__Task directions__
Set down the data below once more, precisely as it reads.

(Stored entries)
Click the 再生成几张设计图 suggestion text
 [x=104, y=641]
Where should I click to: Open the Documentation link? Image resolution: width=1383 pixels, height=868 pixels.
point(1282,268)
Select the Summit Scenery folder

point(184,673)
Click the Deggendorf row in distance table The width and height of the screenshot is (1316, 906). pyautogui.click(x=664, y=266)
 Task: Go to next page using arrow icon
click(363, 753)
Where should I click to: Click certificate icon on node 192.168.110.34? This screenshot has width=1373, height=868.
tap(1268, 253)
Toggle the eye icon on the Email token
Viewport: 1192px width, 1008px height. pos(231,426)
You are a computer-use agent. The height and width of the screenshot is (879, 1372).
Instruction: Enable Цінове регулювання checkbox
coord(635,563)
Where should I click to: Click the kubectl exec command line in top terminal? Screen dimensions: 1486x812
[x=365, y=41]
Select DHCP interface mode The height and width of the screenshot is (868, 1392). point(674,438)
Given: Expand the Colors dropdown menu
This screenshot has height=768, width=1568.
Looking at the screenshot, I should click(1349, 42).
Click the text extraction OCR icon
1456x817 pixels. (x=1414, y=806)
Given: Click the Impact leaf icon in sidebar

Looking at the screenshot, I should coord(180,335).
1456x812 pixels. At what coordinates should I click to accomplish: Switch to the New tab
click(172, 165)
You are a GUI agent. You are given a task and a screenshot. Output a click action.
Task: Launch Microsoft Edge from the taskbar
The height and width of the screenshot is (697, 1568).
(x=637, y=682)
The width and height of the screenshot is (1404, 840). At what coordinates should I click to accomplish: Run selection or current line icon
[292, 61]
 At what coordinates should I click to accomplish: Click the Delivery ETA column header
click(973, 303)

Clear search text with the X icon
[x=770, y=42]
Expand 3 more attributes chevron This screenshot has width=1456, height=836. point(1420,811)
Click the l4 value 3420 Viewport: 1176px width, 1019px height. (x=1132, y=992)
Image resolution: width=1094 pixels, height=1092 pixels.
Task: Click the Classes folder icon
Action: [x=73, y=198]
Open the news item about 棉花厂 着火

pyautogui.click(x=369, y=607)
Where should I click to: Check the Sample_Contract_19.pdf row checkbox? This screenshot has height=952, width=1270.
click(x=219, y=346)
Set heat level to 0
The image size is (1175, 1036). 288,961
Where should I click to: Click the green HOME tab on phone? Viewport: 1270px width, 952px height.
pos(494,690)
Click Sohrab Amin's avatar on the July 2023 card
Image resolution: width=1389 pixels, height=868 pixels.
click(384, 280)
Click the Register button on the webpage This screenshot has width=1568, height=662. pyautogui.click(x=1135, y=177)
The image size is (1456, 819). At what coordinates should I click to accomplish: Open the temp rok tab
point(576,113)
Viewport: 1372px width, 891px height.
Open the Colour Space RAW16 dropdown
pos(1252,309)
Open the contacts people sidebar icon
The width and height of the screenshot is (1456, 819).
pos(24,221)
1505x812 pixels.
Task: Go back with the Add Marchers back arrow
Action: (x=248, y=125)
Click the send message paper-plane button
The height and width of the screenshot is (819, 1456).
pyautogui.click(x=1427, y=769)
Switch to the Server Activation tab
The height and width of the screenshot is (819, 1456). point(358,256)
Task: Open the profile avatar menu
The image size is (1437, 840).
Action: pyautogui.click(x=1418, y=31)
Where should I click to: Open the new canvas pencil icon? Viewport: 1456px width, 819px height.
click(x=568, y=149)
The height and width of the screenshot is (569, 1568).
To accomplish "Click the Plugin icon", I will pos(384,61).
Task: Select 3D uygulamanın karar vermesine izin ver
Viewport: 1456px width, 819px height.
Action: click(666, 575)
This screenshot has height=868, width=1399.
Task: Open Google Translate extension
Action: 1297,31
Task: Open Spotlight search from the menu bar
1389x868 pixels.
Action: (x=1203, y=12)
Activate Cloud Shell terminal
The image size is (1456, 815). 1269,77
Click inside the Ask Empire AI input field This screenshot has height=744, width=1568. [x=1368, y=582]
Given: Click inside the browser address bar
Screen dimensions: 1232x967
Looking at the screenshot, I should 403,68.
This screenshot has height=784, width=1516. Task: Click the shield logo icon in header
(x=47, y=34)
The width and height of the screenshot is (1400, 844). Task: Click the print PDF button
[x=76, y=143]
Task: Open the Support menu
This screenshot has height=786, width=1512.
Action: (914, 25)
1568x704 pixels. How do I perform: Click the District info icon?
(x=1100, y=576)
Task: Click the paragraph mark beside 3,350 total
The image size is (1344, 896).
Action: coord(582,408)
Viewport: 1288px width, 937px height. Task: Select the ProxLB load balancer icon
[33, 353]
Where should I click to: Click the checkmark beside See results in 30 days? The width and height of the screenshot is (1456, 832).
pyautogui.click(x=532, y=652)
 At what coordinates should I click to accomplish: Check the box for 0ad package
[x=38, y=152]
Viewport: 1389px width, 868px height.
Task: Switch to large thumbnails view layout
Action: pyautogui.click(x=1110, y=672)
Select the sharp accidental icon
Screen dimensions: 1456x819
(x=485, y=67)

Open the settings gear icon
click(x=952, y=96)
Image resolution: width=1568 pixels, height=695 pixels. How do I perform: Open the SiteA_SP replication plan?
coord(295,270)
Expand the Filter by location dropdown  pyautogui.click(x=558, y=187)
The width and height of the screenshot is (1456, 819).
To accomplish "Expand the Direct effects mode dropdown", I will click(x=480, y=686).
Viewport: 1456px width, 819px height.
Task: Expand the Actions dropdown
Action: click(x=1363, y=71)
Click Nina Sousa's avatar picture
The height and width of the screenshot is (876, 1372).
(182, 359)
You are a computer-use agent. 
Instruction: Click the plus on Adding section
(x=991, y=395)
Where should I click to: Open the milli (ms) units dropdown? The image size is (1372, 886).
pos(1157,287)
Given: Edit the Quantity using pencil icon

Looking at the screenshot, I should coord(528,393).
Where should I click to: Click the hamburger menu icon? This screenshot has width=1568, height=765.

__Solution to this exercise__
Click the 再生成几张设计图 suggestion text
 [x=104, y=641]
Where should I click to: Open the Documentation link? Image resolution: width=1383 pixels, height=868 pixels.
point(1282,268)
Select the Summit Scenery folder

point(184,673)
Click the Deggendorf row in distance table The width and height of the screenshot is (1316, 906). pyautogui.click(x=664, y=266)
 Task: Go to next page using arrow icon
click(363, 753)
Where should I click to: Click certificate icon on node 192.168.110.34? This screenshot has width=1373, height=868.
tap(1268, 253)
Toggle the eye icon on the Email token
Viewport: 1192px width, 1008px height. pos(231,426)
You are a computer-use agent. The height and width of the screenshot is (879, 1372).
Instruction: Enable Цінове регулювання checkbox
coord(635,563)
Where should I click to: Click the kubectl exec command line in top terminal? Screen dimensions: 1486x812
[x=365, y=41]
Select DHCP interface mode The height and width of the screenshot is (868, 1392). point(674,438)
Given: Expand the Colors dropdown menu
This screenshot has height=768, width=1568.
Looking at the screenshot, I should click(1349, 42).
Click the text extraction OCR icon
1456x817 pixels. (x=1414, y=806)
Given: Click the Impact leaf icon in sidebar

Looking at the screenshot, I should coord(180,335).
1456x812 pixels. At what coordinates should I click to accomplish: Switch to the New tab
click(172, 165)
You are a GUI agent. You are given a task and a screenshot. Output a click action.
Task: Launch Microsoft Edge from the taskbar
The height and width of the screenshot is (697, 1568).
(x=637, y=682)
The width and height of the screenshot is (1404, 840). At what coordinates should I click to accomplish: Run selection or current line icon
[292, 61]
 At what coordinates should I click to accomplish: Click the Delivery ETA column header
click(973, 303)

Clear search text with the X icon
[x=770, y=42]
Expand 3 more attributes chevron This screenshot has width=1456, height=836. point(1420,811)
Click the l4 value 3420 Viewport: 1176px width, 1019px height. (x=1132, y=992)
Image resolution: width=1094 pixels, height=1092 pixels.
Task: Click the Classes folder icon
Action: [x=73, y=198]
Open the news item about 棉花厂 着火

pyautogui.click(x=369, y=607)
Where should I click to: Check the Sample_Contract_19.pdf row checkbox? This screenshot has height=952, width=1270.
click(x=219, y=346)
Set heat level to 0
The image size is (1175, 1036). 288,961
Where should I click to: Click the green HOME tab on phone? Viewport: 1270px width, 952px height.
pos(494,690)
Click Sohrab Amin's avatar on the July 2023 card
Image resolution: width=1389 pixels, height=868 pixels.
click(384, 280)
Click the Register button on the webpage This screenshot has width=1568, height=662. pyautogui.click(x=1135, y=177)
The image size is (1456, 819). At what coordinates should I click to accomplish: Open the temp rok tab
point(576,113)
Viewport: 1372px width, 891px height.
Open the Colour Space RAW16 dropdown
pos(1252,309)
Open the contacts people sidebar icon
The width and height of the screenshot is (1456, 819).
pos(24,221)
1505x812 pixels.
Task: Go back with the Add Marchers back arrow
Action: (x=248, y=125)
Click the send message paper-plane button
The height and width of the screenshot is (819, 1456).
pyautogui.click(x=1427, y=769)
Switch to the Server Activation tab
The height and width of the screenshot is (819, 1456). point(358,256)
Task: Open the profile avatar menu
The image size is (1437, 840).
Action: pyautogui.click(x=1418, y=31)
Where should I click to: Open the new canvas pencil icon? Viewport: 1456px width, 819px height.
click(x=568, y=149)
The height and width of the screenshot is (569, 1568).
To accomplish "Click the Plugin icon", I will pos(384,61).
Task: Select 3D uygulamanın karar vermesine izin ver
Viewport: 1456px width, 819px height.
Action: click(666, 575)
This screenshot has height=868, width=1399.
Task: Open Google Translate extension
Action: 1297,31
Task: Open Spotlight search from the menu bar
1389x868 pixels.
Action: (x=1203, y=12)
Activate Cloud Shell terminal
The image size is (1456, 815). 1269,77
Click inside the Ask Empire AI input field This screenshot has height=744, width=1568. [x=1368, y=582]
Given: Click inside the browser address bar
Screen dimensions: 1232x967
Looking at the screenshot, I should 403,68.
This screenshot has height=784, width=1516. Task: Click the shield logo icon in header
(x=47, y=34)
The width and height of the screenshot is (1400, 844). Task: Click the print PDF button
[x=76, y=143]
Task: Open the Support menu
This screenshot has height=786, width=1512.
Action: (914, 25)
1568x704 pixels. How do I perform: Click the District info icon?
(x=1100, y=576)
Task: Click the paragraph mark beside 3,350 total
The image size is (1344, 896).
Action: coord(582,408)
Viewport: 1288px width, 937px height. Task: Select the ProxLB load balancer icon
[33, 353]
Where should I click to: Click the checkmark beside See results in 30 days? The width and height of the screenshot is (1456, 832).
pyautogui.click(x=532, y=652)
 At what coordinates should I click to accomplish: Check the box for 0ad package
[x=38, y=152]
Viewport: 1389px width, 868px height.
Task: Switch to large thumbnails view layout
Action: pyautogui.click(x=1110, y=672)
Select the sharp accidental icon
Screen dimensions: 1456x819
(x=485, y=67)

Open the settings gear icon
click(x=952, y=96)
Image resolution: width=1568 pixels, height=695 pixels. How do I perform: Open the SiteA_SP replication plan?
coord(295,270)
Expand the Filter by location dropdown  pyautogui.click(x=558, y=187)
The width and height of the screenshot is (1456, 819).
To accomplish "Expand the Direct effects mode dropdown", I will click(x=480, y=686).
Viewport: 1456px width, 819px height.
Task: Expand the Actions dropdown
Action: click(x=1363, y=71)
Click Nina Sousa's avatar picture
The height and width of the screenshot is (876, 1372).
(182, 359)
You are a computer-use agent. 
Instruction: Click the plus on Adding section
(x=991, y=395)
Where should I click to: Open the milli (ms) units dropdown? The image size is (1372, 886).
pos(1157,287)
Given: Edit the Quantity using pencil icon

Looking at the screenshot, I should coord(528,393).
Where should I click to: Click the hamburger menu icon? This screenshot has width=1568, height=765.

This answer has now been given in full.